"Mein Leben? Jazz und Frauen!"

Jazz-Saxofonist Hans Salomon, Saxophon
Hans Salomon wird 80 und war schon dabei, als der Jazz in Österreich noch in Kinderschuhen steckte

Im Bett mit Sarah Vaughan, ist die Göttliche in seinen Armen eingeschlafen. „Davor war noch nichts“, erzählt Hans Salomon vom Beginn einer heftigen Affäre während einer Konzertreihe bei der Weltausstellung in Brüssel 1958. Der Saxofonist aus Wien war 25. Die Jazz-Sängerin 34 – und ein Star.

„Ich saß in einem Jazzclub neben ihr und sagte: ,Sarah, I'm in love with you.‘ Am nächsten Tag küssten wir uns in ihrer Garderobe, und sie sagte: ,I’m very shy.‘“ Aber nach rassistischen Pöbeleien in einem Restaurant ist die Stimmung weg.

Am nächsten Morgen reist „Sassy“ weiter auf Tournee und ruft zwei Tage später aus San Remo in Wien an: „Ich vermisse dich so sehr.“

Darauf kratzt Salomon sein letztes Geld zusammen, fährt ihr bis nach Ostende nach und steht plötzlich in ihrer Hotel-Suite: „Sie schickte sofort ihre Entourage weg, und wir haben am ersten Nachmittag sehr viel nachgeholt. So viel, dass sie am Abend dann nicht sehr gut gesungen hat.“

Hochaktiv geblieben

Der Titel einer ihrer besten Platten, „How Long Has This Been Goin' On“ von 1978, passt auch auf Hans Salomon, dessen 80. Geburtstag mit einem Konzert am 10. 9. im Porgy & Bess und einer Gala am 30. 9. im Ronacher gefeiert wird.

Salo“ hat den Ruf Österreichs als „Jazznation“ mitbegründet. Nicht viele Musiker aus Good Old Europe standen mit Louis Armstrong auf der Bühne – wie Salomon: Am 7. Juli 1958 spielte er gemeinsam mit Erich Kleinschuster in der Newport International Jazzband mit Satchmo „On The Sunny Side Of The Street“.

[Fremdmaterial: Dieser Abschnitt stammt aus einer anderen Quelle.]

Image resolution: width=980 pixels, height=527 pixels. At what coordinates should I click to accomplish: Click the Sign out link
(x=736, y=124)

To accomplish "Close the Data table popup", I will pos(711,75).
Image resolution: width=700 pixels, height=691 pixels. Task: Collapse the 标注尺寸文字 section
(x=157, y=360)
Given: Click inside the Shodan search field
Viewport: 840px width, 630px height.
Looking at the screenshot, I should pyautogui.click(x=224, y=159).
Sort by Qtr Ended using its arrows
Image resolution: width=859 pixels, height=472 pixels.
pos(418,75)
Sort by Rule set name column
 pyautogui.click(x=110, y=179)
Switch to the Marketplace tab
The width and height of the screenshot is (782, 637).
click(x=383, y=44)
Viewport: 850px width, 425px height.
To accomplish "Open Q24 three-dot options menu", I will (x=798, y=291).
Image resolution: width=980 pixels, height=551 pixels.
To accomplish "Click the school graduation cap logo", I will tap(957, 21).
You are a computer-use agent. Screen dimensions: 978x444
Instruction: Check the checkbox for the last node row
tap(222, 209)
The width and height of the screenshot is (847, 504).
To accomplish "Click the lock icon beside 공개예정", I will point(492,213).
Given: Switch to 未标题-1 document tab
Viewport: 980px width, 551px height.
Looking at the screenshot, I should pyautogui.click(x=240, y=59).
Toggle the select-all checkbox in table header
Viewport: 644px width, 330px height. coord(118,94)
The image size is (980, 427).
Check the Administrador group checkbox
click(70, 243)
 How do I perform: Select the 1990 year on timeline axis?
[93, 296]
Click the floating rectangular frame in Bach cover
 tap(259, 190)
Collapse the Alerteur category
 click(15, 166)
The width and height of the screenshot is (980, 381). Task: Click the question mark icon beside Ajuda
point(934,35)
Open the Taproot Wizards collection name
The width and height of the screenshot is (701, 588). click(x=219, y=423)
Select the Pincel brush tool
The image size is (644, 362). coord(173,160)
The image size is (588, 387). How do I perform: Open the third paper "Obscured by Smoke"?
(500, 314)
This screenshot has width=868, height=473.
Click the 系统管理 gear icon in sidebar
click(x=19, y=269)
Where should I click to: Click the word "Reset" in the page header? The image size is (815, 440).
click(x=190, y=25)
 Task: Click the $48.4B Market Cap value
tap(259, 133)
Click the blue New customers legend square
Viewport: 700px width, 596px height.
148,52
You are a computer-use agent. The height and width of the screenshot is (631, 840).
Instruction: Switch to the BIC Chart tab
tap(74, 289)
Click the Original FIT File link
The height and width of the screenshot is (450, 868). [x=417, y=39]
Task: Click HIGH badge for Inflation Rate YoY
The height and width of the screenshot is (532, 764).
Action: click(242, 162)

Salomon hat zwei große Leidenschaften im Leben: den Jazz und die Frauen. Davon erzählt auch die von Horst Hausleitner verfasste Biografie: „Jazz, Frauen und wieder Jazz“ (Seifert Verlag), die im September erscheint.

Swing bis Hip-Hop

„Er ist der letzte Grande dieser Ära“, sagt Jazz-Experte Klaus Schulz. Und er tritt immer noch lieber live auf, statt sich zu Hause beim Fernsehen zu langweilen, zum Beispiel im „Pappas“ am Naschmarkt. Oder mit seinem Sohn Roman in dessen Hip-Hop-Gruppe DeWieners.

Begonnen hat alles nach Kriegsende. „Da hörte ich zum ersten Mal Jazz und war ins Herz getroffen“, erinnert sich Salomon. „Bis dahin war das ja die Musik des Feindes.“

Er verkauft die Schmalzbrote, die ihm seine Mutter in die Schule mitgibt, um zunächst zu einer Klarinette kommen. „Ein Saxofon bekam ich erst durch eine italienische Freundin. Sie war 14 Jahre älter als ich, meine große Liebe in all den Jahren, allerdings verheiratet“, erzählt lächelnd Salomon, der große Erotomane, der selber fünf Mal verheiratet war.

Sein Instrument erlernt er bei Fatty George und Hans Koller und tritt schon bald in Wiens Szenelokalen der 40er- und 50er-Jahre auf, dem „Bebopera-House“ im „Bratwurstglöckerl“, dem „Strohkoffer“ im „Art Club“ u. a. Der Cool Jazz ist der Sound der Zeit. Und Salomons Spiel nach der Emanzipation vom Vorbild Lee Konitz geprägt von Eleganz und nobler Zurückhaltung.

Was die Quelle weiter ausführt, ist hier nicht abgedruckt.